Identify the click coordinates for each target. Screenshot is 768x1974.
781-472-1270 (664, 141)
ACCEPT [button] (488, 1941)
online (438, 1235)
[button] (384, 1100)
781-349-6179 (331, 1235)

==================================================

■ WORK TO BE COMPLETED
Reproduce the records, renaming each "button" as "control" and leaving everything else unchanged.

■ REPLY
Identify the click coordinates for each target. Screenshot is 768x1974.
781-472-1270 (664, 141)
ACCEPT [control] (488, 1941)
online (438, 1235)
[control] (384, 1100)
781-349-6179 (331, 1235)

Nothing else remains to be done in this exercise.